A complete and exact copy of the entries below is the expected result.

RECORD EXTRACTS below:

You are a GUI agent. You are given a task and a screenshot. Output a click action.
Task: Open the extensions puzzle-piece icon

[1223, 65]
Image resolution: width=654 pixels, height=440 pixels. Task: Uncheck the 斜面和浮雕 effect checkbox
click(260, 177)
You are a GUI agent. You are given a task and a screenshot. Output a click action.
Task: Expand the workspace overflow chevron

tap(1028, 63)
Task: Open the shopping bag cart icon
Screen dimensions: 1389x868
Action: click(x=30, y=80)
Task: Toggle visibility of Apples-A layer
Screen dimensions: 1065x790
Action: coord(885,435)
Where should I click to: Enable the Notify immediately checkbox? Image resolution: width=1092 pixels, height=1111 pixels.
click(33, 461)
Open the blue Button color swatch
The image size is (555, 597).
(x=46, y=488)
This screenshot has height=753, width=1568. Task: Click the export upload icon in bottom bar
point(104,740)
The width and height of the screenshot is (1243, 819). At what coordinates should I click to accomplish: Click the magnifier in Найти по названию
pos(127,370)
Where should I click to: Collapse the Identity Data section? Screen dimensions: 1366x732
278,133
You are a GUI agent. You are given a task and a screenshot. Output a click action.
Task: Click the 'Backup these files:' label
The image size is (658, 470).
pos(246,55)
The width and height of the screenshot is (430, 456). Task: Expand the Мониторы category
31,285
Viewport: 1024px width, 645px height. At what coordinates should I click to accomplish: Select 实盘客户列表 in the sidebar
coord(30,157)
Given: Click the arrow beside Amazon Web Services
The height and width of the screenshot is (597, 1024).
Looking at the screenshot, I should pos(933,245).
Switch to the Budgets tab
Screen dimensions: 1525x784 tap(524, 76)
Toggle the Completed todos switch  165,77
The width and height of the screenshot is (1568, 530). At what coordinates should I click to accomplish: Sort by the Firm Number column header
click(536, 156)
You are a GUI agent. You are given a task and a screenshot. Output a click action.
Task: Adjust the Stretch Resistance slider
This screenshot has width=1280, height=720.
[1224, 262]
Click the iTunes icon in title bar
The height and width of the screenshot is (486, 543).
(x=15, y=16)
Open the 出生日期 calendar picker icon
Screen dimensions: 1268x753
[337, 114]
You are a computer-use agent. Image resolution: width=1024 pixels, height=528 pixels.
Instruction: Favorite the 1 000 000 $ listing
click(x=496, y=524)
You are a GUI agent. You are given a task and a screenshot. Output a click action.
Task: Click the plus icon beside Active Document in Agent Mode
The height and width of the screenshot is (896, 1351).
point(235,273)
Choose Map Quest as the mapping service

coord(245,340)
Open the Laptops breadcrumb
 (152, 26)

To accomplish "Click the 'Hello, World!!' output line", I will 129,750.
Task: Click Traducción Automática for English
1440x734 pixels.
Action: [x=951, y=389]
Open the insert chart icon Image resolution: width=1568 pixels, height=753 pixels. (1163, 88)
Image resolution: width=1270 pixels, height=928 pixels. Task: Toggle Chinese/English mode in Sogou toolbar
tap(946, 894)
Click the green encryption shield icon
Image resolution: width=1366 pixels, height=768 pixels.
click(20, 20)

End of RECORD EXTRACTS.

ANSWER SPACE
You are a GUI agent. You are given a task and a screenshot. Output a click action.
Task: Open the extensions puzzle-piece icon

[1223, 65]
Image resolution: width=654 pixels, height=440 pixels. Task: Uncheck the 斜面和浮雕 effect checkbox
click(260, 177)
You are a GUI agent. You are given a task and a screenshot. Output a click action.
Task: Expand the workspace overflow chevron

tap(1028, 63)
Task: Open the shopping bag cart icon
Screen dimensions: 1389x868
Action: click(x=30, y=80)
Task: Toggle visibility of Apples-A layer
Screen dimensions: 1065x790
Action: coord(885,435)
Where should I click to: Enable the Notify immediately checkbox? Image resolution: width=1092 pixels, height=1111 pixels.
click(33, 461)
Open the blue Button color swatch
The image size is (555, 597).
(x=46, y=488)
This screenshot has height=753, width=1568. Task: Click the export upload icon in bottom bar
point(104,740)
The width and height of the screenshot is (1243, 819). At what coordinates should I click to accomplish: Click the magnifier in Найти по названию
pos(127,370)
Where should I click to: Collapse the Identity Data section? Screen dimensions: 1366x732
278,133
You are a GUI agent. You are given a task and a screenshot. Output a click action.
Task: Click the 'Backup these files:' label
The image size is (658, 470).
pos(246,55)
The width and height of the screenshot is (430, 456). Task: Expand the Мониторы category
31,285
Viewport: 1024px width, 645px height. At what coordinates should I click to accomplish: Select 实盘客户列表 in the sidebar
coord(30,157)
Given: Click the arrow beside Amazon Web Services
The height and width of the screenshot is (597, 1024).
Looking at the screenshot, I should pos(933,245).
Switch to the Budgets tab
Screen dimensions: 1525x784 tap(524, 76)
Toggle the Completed todos switch  165,77
The width and height of the screenshot is (1568, 530). At what coordinates should I click to accomplish: Sort by the Firm Number column header
click(536, 156)
You are a GUI agent. You are given a task and a screenshot. Output a click action.
Task: Adjust the Stretch Resistance slider
This screenshot has width=1280, height=720.
[1224, 262]
Click the iTunes icon in title bar
The height and width of the screenshot is (486, 543).
(x=15, y=16)
Open the 出生日期 calendar picker icon
Screen dimensions: 1268x753
[337, 114]
You are a computer-use agent. Image resolution: width=1024 pixels, height=528 pixels.
Instruction: Favorite the 1 000 000 $ listing
click(x=496, y=524)
You are a GUI agent. You are given a task and a screenshot. Output a click action.
Task: Click the plus icon beside Active Document in Agent Mode
The height and width of the screenshot is (896, 1351).
point(235,273)
Choose Map Quest as the mapping service

coord(245,340)
Open the Laptops breadcrumb
 (152, 26)

To accomplish "Click the 'Hello, World!!' output line", I will 129,750.
Task: Click Traducción Automática for English
1440x734 pixels.
Action: [x=951, y=389]
Open the insert chart icon Image resolution: width=1568 pixels, height=753 pixels. (1163, 88)
Image resolution: width=1270 pixels, height=928 pixels. Task: Toggle Chinese/English mode in Sogou toolbar
tap(946, 894)
Click the green encryption shield icon
Image resolution: width=1366 pixels, height=768 pixels.
click(20, 20)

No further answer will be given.